July 28, 2017


Vince Dreyser is an American living in Rome. He is, among other things, a private investigator and bodyguard to anyone with the cash to afford him. Vince has a chance meeting with an old friend, a chemical research scientist named Walter. Walter is off to be married in a few days time. The two friends, both on tight schedules, arrange a meet-up for later in the week. Only Walter never shows up. Shortly after, Vince catches word that Walter's traveling companions were found dead in an apparent car accident. Vince suspects foul play, a suspicion which proves to be all too correct. While nosing around, Vince is knocked unconscious by two thugs and left to die in a burning car.

Narrowly surviving the ordeal, Vince goes to work. He tracks down the mechanic who rented the car to Walter's traveling companions, beating the man mercilessly and threatening to set him on fire.
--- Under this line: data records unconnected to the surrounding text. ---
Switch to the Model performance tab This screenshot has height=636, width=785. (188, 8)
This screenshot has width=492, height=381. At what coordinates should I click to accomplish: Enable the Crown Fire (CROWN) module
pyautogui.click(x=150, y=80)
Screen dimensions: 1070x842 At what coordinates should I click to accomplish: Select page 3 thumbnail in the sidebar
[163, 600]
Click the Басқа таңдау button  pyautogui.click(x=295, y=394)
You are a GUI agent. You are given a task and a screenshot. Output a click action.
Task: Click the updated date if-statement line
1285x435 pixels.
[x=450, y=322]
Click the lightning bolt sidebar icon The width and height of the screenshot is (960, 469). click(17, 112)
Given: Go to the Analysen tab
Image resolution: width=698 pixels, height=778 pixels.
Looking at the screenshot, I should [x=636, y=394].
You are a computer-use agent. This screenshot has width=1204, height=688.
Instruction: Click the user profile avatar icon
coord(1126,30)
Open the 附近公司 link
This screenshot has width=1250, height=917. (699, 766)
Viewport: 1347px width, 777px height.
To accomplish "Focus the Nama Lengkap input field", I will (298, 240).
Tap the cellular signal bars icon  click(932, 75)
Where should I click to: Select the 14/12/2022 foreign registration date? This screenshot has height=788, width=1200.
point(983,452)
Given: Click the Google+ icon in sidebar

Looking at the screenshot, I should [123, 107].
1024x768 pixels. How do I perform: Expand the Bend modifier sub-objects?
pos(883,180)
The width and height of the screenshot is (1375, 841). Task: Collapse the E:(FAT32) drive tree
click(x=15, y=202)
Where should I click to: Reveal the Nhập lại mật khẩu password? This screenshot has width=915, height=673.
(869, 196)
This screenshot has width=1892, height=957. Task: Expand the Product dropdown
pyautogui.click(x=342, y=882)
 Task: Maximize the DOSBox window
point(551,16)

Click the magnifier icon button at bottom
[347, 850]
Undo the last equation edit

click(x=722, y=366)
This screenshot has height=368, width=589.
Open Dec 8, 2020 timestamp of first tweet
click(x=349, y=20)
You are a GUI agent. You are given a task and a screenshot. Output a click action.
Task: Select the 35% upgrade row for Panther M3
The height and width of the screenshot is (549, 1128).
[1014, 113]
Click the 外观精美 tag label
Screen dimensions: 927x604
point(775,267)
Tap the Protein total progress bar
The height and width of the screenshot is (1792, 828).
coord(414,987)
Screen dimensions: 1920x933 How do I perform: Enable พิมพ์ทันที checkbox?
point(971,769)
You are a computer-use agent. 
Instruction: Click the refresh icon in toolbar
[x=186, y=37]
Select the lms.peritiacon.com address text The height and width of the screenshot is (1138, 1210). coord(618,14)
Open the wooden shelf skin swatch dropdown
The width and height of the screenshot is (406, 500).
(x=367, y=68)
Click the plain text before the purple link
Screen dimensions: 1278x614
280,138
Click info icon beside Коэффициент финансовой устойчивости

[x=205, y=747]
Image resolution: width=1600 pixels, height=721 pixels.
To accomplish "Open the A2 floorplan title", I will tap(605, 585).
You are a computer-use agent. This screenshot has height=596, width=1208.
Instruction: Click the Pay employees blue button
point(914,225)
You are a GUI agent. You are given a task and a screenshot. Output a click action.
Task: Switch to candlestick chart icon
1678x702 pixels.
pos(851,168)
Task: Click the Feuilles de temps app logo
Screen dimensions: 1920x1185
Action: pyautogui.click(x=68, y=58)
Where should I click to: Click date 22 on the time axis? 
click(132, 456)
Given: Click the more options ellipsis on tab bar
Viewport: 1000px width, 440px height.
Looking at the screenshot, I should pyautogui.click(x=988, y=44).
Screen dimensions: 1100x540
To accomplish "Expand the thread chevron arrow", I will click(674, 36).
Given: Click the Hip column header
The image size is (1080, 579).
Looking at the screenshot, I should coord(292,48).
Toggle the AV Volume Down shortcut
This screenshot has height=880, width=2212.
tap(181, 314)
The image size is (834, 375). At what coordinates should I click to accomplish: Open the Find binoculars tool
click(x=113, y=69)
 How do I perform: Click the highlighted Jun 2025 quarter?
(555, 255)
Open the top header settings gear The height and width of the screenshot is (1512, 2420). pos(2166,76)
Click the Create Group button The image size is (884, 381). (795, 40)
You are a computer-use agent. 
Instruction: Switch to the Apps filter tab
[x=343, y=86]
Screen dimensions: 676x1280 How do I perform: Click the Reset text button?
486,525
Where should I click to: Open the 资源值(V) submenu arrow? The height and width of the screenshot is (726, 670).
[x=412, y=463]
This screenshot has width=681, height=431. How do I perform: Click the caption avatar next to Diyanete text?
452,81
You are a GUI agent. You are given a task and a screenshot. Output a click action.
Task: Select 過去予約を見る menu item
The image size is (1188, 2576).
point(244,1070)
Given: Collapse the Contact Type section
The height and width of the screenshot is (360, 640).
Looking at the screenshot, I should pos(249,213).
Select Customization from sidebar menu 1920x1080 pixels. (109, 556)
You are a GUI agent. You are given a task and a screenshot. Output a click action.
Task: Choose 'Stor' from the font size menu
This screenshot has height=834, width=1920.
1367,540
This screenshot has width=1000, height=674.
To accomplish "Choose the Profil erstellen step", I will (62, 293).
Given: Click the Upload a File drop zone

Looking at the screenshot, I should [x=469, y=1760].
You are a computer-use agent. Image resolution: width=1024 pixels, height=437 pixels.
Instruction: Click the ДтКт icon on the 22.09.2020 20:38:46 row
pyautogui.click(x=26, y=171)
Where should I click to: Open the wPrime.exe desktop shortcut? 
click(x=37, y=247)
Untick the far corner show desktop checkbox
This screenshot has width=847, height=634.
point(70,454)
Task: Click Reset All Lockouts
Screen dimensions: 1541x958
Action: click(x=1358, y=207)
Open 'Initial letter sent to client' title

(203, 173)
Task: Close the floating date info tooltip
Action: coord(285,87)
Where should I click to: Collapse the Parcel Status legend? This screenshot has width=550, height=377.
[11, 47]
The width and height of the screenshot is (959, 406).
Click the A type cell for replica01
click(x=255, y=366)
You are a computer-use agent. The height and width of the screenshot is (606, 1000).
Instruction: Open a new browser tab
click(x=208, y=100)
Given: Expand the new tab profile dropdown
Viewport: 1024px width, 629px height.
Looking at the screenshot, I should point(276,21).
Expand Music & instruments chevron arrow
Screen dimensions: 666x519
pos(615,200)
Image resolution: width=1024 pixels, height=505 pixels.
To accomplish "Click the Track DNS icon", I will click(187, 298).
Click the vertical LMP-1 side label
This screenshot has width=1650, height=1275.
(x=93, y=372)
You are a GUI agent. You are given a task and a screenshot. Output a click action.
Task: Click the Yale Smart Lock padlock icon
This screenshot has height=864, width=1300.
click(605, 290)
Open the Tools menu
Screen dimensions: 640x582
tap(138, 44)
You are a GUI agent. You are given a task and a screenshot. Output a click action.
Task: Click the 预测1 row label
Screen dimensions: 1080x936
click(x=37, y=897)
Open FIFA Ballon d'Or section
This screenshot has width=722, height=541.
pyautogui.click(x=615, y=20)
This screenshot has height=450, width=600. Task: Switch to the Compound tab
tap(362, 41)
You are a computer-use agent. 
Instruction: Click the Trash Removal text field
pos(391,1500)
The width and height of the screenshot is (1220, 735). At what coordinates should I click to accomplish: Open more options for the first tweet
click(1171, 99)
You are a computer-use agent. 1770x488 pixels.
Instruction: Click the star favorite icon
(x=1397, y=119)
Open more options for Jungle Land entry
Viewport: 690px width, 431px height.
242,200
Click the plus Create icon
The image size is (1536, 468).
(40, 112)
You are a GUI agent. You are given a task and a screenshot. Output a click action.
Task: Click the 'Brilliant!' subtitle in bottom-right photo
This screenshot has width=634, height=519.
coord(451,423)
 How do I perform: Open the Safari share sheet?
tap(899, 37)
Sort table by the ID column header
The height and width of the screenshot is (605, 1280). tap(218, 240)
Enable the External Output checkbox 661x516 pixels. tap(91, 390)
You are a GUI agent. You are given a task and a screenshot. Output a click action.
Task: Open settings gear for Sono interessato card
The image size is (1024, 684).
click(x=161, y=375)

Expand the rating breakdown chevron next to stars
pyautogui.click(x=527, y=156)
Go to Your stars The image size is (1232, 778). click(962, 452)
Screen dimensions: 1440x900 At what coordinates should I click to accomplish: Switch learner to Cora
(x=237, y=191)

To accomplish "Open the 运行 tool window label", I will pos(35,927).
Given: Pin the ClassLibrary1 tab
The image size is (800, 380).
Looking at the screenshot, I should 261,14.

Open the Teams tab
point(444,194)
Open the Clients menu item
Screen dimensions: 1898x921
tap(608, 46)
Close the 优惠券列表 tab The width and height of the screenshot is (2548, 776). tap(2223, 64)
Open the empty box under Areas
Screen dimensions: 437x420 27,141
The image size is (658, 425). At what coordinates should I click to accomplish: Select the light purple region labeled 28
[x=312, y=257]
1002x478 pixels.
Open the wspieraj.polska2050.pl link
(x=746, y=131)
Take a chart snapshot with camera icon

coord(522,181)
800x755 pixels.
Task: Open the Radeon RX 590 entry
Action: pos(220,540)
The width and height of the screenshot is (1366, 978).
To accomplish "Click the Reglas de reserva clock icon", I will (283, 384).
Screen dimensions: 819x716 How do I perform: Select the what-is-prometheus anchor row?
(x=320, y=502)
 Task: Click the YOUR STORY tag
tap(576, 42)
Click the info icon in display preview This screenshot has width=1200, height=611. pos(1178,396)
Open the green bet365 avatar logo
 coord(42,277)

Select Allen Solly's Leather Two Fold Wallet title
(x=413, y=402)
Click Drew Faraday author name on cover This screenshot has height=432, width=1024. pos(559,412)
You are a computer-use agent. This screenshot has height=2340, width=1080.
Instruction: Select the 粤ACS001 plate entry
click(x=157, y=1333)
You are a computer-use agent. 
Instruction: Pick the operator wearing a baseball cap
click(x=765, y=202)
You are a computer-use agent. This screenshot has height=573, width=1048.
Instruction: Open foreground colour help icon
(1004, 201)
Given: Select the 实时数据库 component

The man gives him a name: Guido Salvatorelli. Vince tries setting Guido up, luring him out into the open at night to ambush him. Things go south however and Vince ends up in hot water with the local cops, men none too happy with an American shooting down an Italian, criminal or not, in the streets. The Police Commissioner, although weary of Vince's rough nosed tactics and penchant for shooting first and asking questions later, soon comes around to Vince's side. Men are being found dead all over the place, all of whom are connected in some way to Vince's missing friend.

Truth be told, DATE FOR A MURDER isn't really a giallo. It's more of a standard European action flick. Yes, there is a central mystery involving a string of murders and a few missing people, but the intent of the film is never to scare or even puzzle the brain. It's lightweight and airy, built around action set pieces rather than cold, spine tingling moments of suspense. But as the film is often referred to as a giallo, I thought it was worth a look and inclusion on the list, even if I don't personally feel that it belongs there. 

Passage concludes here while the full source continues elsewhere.